DEV KRISHNA Vs. DHANI RAM SALIGRAM

Decided On January 05, 1959
DEV KRISHNA Appellant
V/S
DHANI RAM SALIGRAM Respondents

JUDGEMENT

(1.) IN this application for review of the judgment of the Single Judge in Civil Second appeal No. 129 of 1952, the question for decision is this: Has that Court committed a mistake apparent on the face of the record when it has described as a "notification", a particular order of the Durbar of the erstwhile Gwalior State on which the decree-holder-applicant relied as the means of saving limitation? certainly the question is not whether that notification was one properly so-called, or something more namely a statute which need not be proved, but should be judicially noticed, nor is it the question whether the Single Bench judgment is wrong in this regard.

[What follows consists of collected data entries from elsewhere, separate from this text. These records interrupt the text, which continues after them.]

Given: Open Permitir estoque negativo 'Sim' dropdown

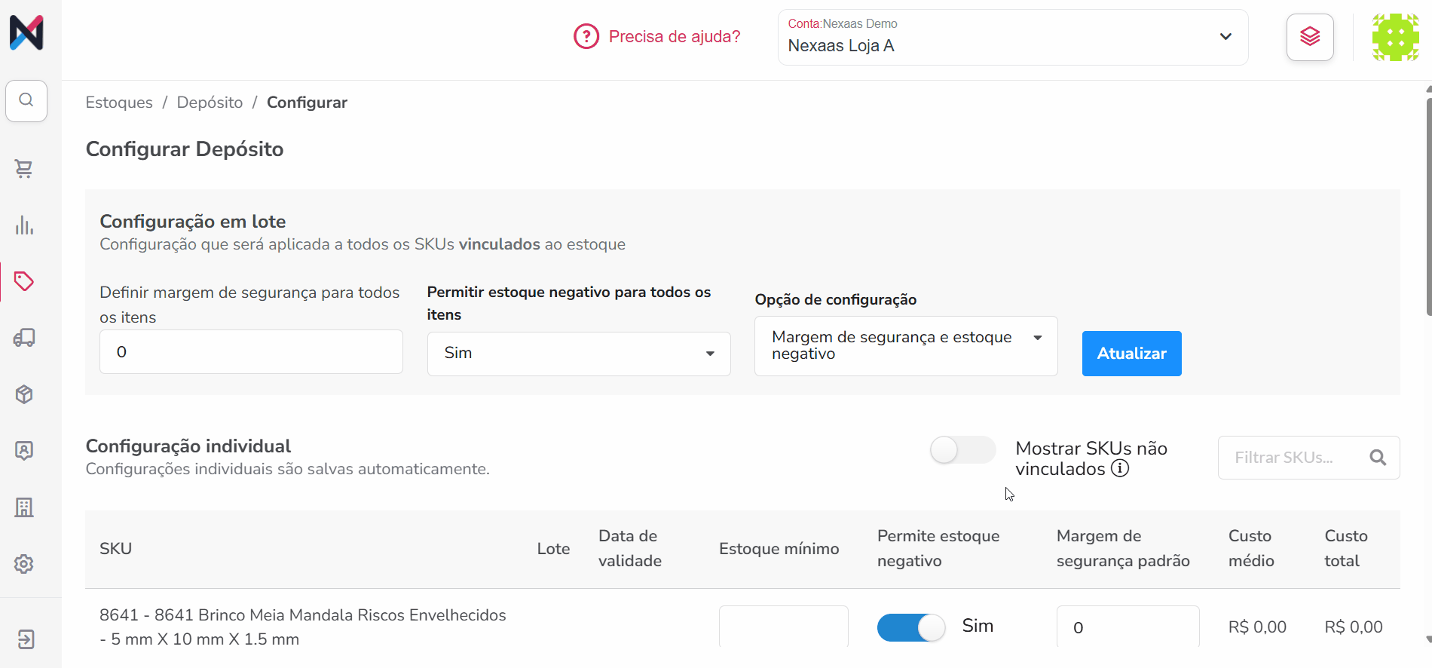Looking at the screenshot, I should pos(579,354).
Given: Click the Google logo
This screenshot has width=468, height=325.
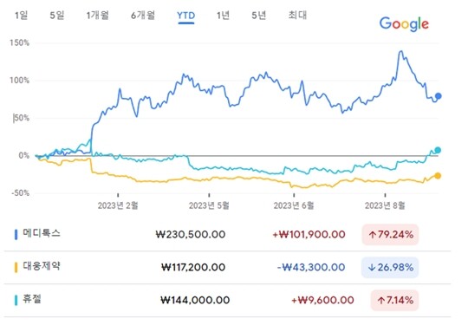Looking at the screenshot, I should point(404,24).
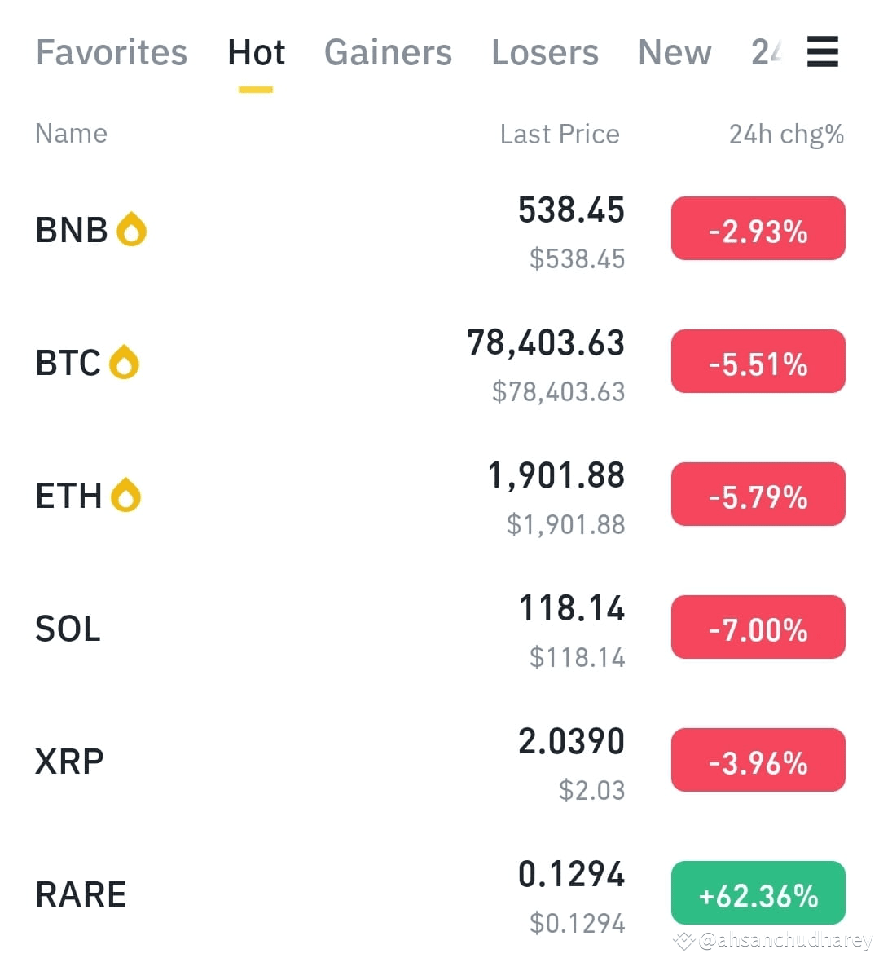The image size is (879, 958).
Task: Go to the New tab
Action: point(675,52)
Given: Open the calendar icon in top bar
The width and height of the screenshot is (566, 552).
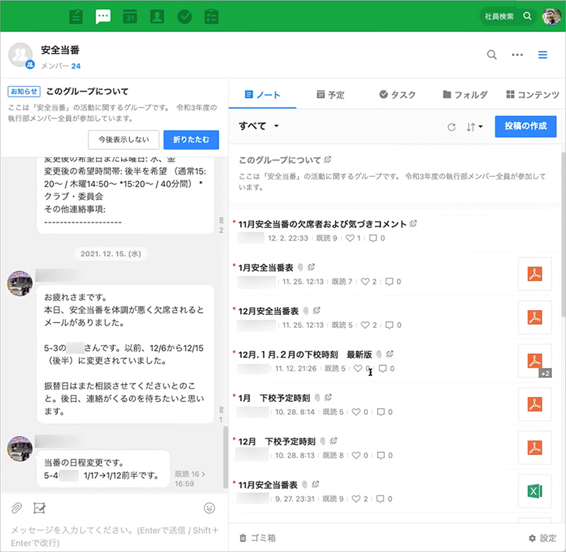Looking at the screenshot, I should coord(129,16).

(2.) THE facts arc simple. Long long ago the decree-holder obtained a money decree against the non-applicant which he put into execution well after the statutory period of limitation. When this was pointed out by the non-applicant judgmentdebtor the decree-holder argued that during this interval the Durbar had made and notified an order giving as it were a moratorium. After that order or notification spent itself he filed the application for execution, and was therefore, entitled to get the period excluded. It was, therefore a simple matter calling for the production of a copy of the said notification. The decree-holder having taken years failed to produce it, the executing court dismissed the application as time-barred. The decree-holder went up in appeal and the first appellate court remanded the execution case to enable the decree-holder to prove the notification on which he was apparently reiving. But even after the remand the decree-holder failed to prove it. The case was again dismissed and again taken up in first appeal. On this occasion in the first appellate court a copy of the notification seems to have been produced, and the court observed that it was taking judicial notice; then it restored the execution case as being in time.

(3.) THEREUPON the judgment-debtor came up in second appeal, and the single bench held, firstly, that the first appellate court had really taken further evidence and not judicial notice, as in fact, according to a Full Bench ruling of the Madhya bharat High Court no judicial notice could be taken of a notification. Secondly, it found that in the circumstances of the case there was altogether no justification for further evidence in the first appellate court; and thirdly, considering the case without this piece of further evidence it ordered that the execution case should be dismissed as time-barred.